(本文):
━━━━━━━━━━━━━━━━
その背景には、母国ドイツの荒廃があったとされます。ライプニッツが生まれたのは三十年戦争が終結する2年前のことであり、この戦争の惨禍はドイツに深刻な荒廃をもたらしていました。経済的な損害とともに、社会秩序の崩壊や宗教の動揺がもたらした社会の解体をどのように復興するのかが、当時の思想家の問題でした。
ライプニッツは宗教と政治の問題を解決する基礎作りを自身の使命として、積極的な活動を展開しました。ライプニッツがヨーロッパ全域の一流の学者や君侯と交際し、千人以上の人々と往復書簡を交わしていたことはよく知られています。
「ライプニッツ」の哲学で重要な「モナド」とは?
次にライプニッツ哲学の代名詞ともなっている「モナド」について説明します。
「モナド」は分解できない単一の実体
「モナド」はギリシャ語の「モナス(単一の)」に由来する言葉で、「単子」と訳されることもあります。
モナドとは単純な実体であり、段階的に次の4つに区別されるとライプニッツは説明します。まず 「裸のモナド」があり、精神を究極的なモナドとして、人間精神から区別した「 動物精神のモナド」があり、その上に人間精神の「 理性的精神のモナド」があります。そして理性的精神より高次なモナドが「神のモナド」であるとされます。
著書『形而上学序説』においては、「モナド」は次の文章のように「個体的実体」の言葉で示されていましたが、やがて「モナド」の言葉にかわってゆきました。
神の作用と被造物の作用とを区別するために、「個体的実体」の概念がどのようなものであるかを明らかにする。
「モナド」は森羅万象の要素
また著書『モナドロジー』(1714年)において、ライプニッツは「モナド」を次のように説明しています。
- モナドとは、複合体を作っている単一な実体のことである。単一とは部分がないという意味である。
- 部分がないところには広がりも形もないし分割することもできない。モナドは、一言でいえば、森羅万象の要素である。
- モナドは、発生も終焉もかならず一挙に行われる。つまり神の行う創造によって生じ、絶滅によってのみ滅びる。
- モナドには、そこを通って出入りできるような窓はない。実体も具有性も、外からモナドの中に入り込むことはできない。
「予定調和論(モナド論)」はライプニッツ思想の核心
ライプニッツは『モナドロジー』において「予定調和」(モナド論)を提示します。ライプニッツの「予定調和」とは、「互いに独立したモナドからなる宇宙が統一的な秩序で保たれているのは、モナド間にあらかじめ調和関係が生じるよう、神によって設定されているからだ」という説です。これはライプニッツ哲学の核心となる考え方です。
━━━━━━━━━━━━━━━━
(課題 1): 本文の「ライプニッツは宗教と政治の問」から「次にライプニッツ哲学の代名詞ともなっている「モナド」について説明します。」までを、「往復書簡」を「手紙」に入れ替えて書き直してください。
(課題 2):
次の(a)〜(c)がそれぞれ本文の内容と一致するかを「はい」か「いいえ」で答え、判断の根拠となる本文の語句をそのまま引用してください。
(a) ライプニッツは三十年戦争が終わる2年前に生まれた。
(b) モナドには、出入りに使える窓がある。
(c) 『形而上学序説』では、はじめから「モナド」という言葉が用いられていた。
(課題 3): ライプニッツの哲学を扱った本文を、その最後の文の続きから書き継いでください。
この後に続く資料は、本文とは別個のものです。

(提供資料):
━━━━━━━━━━━━━━━━
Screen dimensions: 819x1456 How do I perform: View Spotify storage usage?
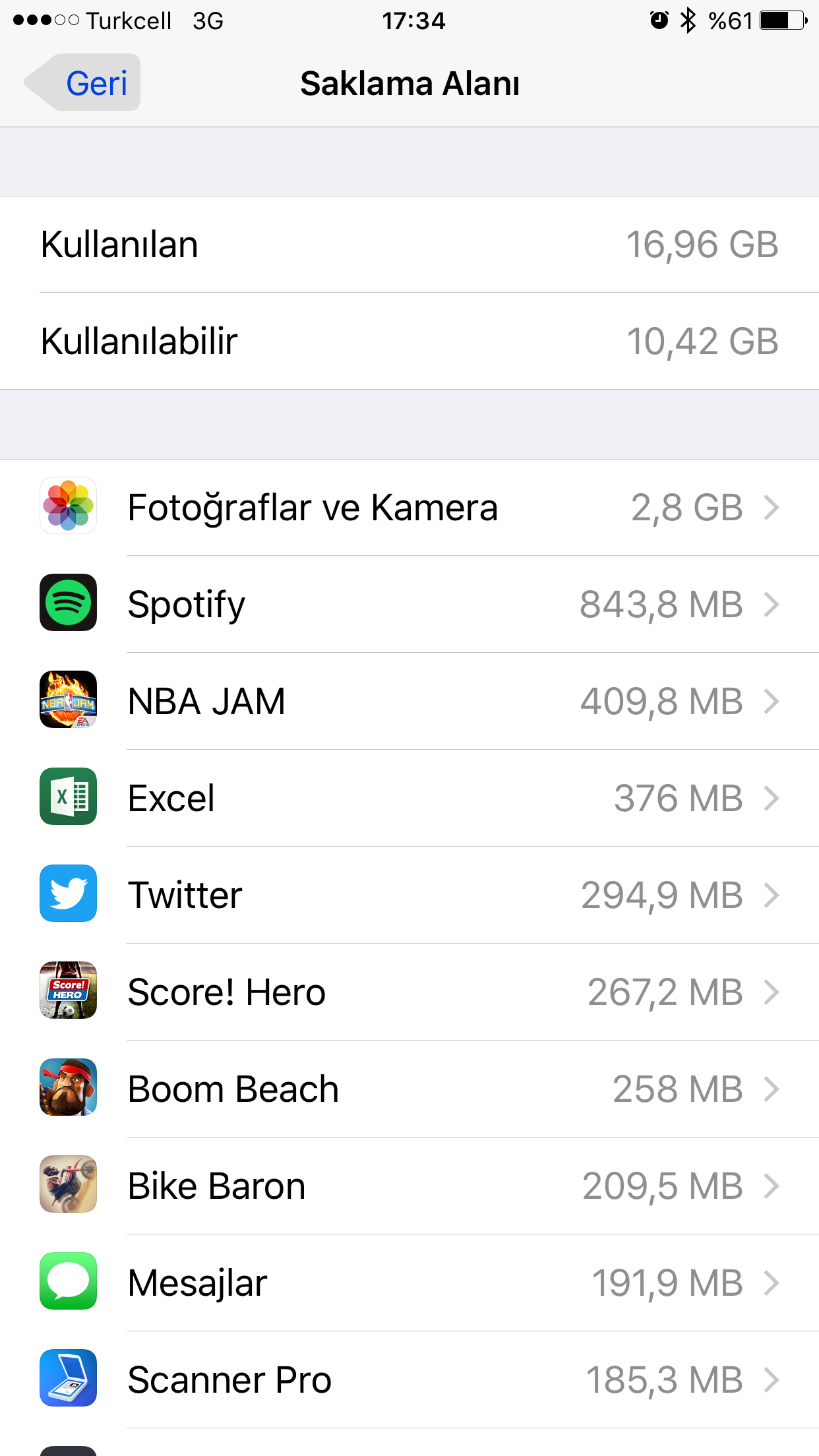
━━━━━━━━━━━━━━━━
(解答 1):
ライプニッツは宗教と政治の問題を解決する基礎作りを自身の使命として、積極的な活動を展開しました。ライプニッツがヨーロッパ全域の一流の学者や君侯と交際し、千人以上の人々と手紙を交わしていたことはよく知られています。
「ライプニッツ」の哲学で重要な「モナド」とは?
次にライプニッツ哲学の代名詞ともなっている「モナド」について説明します。

(解答 2):
(a) はい。「ライプニッツが生まれたのは三十年戦争が終結する2年前のことであり」
(b) いいえ。「モナドには、そこを通って出入りできるような窓はない」
(c) いいえ。「「モナド」は次の文章のように「個体的実体」の言葉で示されていましたが、やがて「モナド」の言葉にかわってゆきました」

(解答 3):
ライプニッツは、「神によって定められた世界調和の確証として、自然および社会における個々の悪は、全般的な善によってつぐなわれる」とする予定調和論に基づく楽観論を持っていました。
これに対して、フランスの哲学者ヴォルテールが、ライプニッツの楽観論を批判した『カンディード』(1759年)を発表したことが知られています。個々の悪や苦悩はその時代の自然と社会の法則であり、それに目を閉ざしてはならないとしました。
「ライプニッツ」の「微積分」とは?
次にライプニッツが発明した微積分法について説明します。
ライプニッツは4年間の研究で「微積分法」を発見
ライプニッツはパリに滞在していた1672~1676年の4年間に数学の研究に没頭し、「微積分法」を発見しました。パスカルの論文やデカルトの『解析幾何学』の研究から、特性三角形を利用した曲線と、それに接する図形全体の面積を求める方法を考えだしました。
ライプニッツが「微分積分学」を学問として確立した
微分積分学については古代からそのアイデアは存在し、中世から近代にかけてさまざまな学者が独自に公式を考案していました。ニュートンは微分積分学の手法を用いて、天体の軌道や地球の偏平率など、さまざまな問題を解明しましたが、微分積分学を体系化したわけではありませんでした。
ライプニッツは「微積分法」を体系化して学問として確立し、その計算方法は彼の互いに異質なものの中にある同一なものを発見しようとする思想に結びつき、ライプニッツの形而上学に影響を与えました。
ライプニッツは「ニュートン」と論争?
ライプニッツの「微積分法」は1675年に発明されましたが、ライプニッツと同じ時代の数学者ニュートンもほぼ同時期に独自の微積分法を発明していました。
ライプニッツ、ニュートンの双方が「微積分法」の発見の功績を主張したため論争が起こりましたが、現在は両者の発見は独立していたことがはっきりしており、また現在使用されている記号表記はライプニッツのものとなっています。
「ライプニッツ」の名言
ライプニッツの名言を著書から紹介
最後にライプニッツの名言をその著書から紹介します。
あらゆるもののうちで互いに妨げ合うことの最も少ないものは精神であり、その完成がすなわち徳である。
私は困難にぶつかったとき、ほかの同じような困難を引き合いに出して言い逃れをするよりも、その困難じたいを解決するほうが好きである。
われわれは幸福を手に入れ、永続的な快活の状態を得るために働くのであり、真の快活とは、意識を完成することである。
神本来の力は知性であり、われわれが万物について所有する知識が明晰となればなるほど、また理性的に行為すればするほど、それだけ幸福になるだろう。
きわめて優れた実験であっても、そこから効用を引き出さなければ無益である。
部分を持たない実体は、自然的な仕方では破壊されない。
ライプニッツ著作集
次にライプニッツの主著を2つ紹介します。紹介する書籍以外にも『新しい体系』『弁神論』などがあります。
ライプニッツの著作① 『形而上学序説』
『形而上学序説』はライプニッツ哲学の体系を示したもので、1685年から翌年にかけて書かれ、ライプニッツが39歳の著書です。本書では神と実体の基本的原理を解き明かし、哲学の基本的問題は神と実体に関する規定であることを提示します。
ライプニッツの著作② 『モナドロジー』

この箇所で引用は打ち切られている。